Why, instead, don't we try to bring EVERYONE "up"? What are we afraid of? That some one person will have "more money" than some other one? Who cares? So long as ALL have SUFFICIENT to allow the possibilities of PRODUCTION already extent to be fully drawn on.

Money isn't wealth, it's only a 'ticket' to it. Does Bill Gates, or Jimmy Pattison, or even the average salaried BC teacher, go on an unending orgy of conspicuous 'consumption' just because they make more bucks than you or I do? There's no evidence of that that I'm aware. In fact just the opposite. As people's incomes rise and they buy the various things they first need, and then want, their "propensity to consume" actually declines.

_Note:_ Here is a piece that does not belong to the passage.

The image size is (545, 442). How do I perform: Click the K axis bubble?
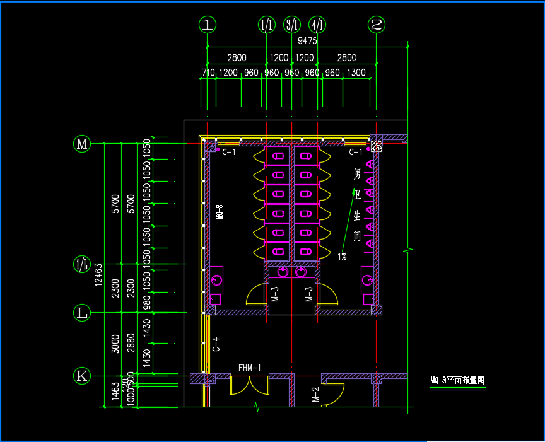pos(82,376)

As for 'two months off every year', well, who amongst us wouldn't like that, provided we were paid for it? I don't know whether teachers are, or not, since I'm not, never have been, nor ever will be a school-teacher. I think I'd need more that two months off (with pay) every year, and far, far, more than whatever their regular salary and benefits currently are to ever want a job like their's nowadays.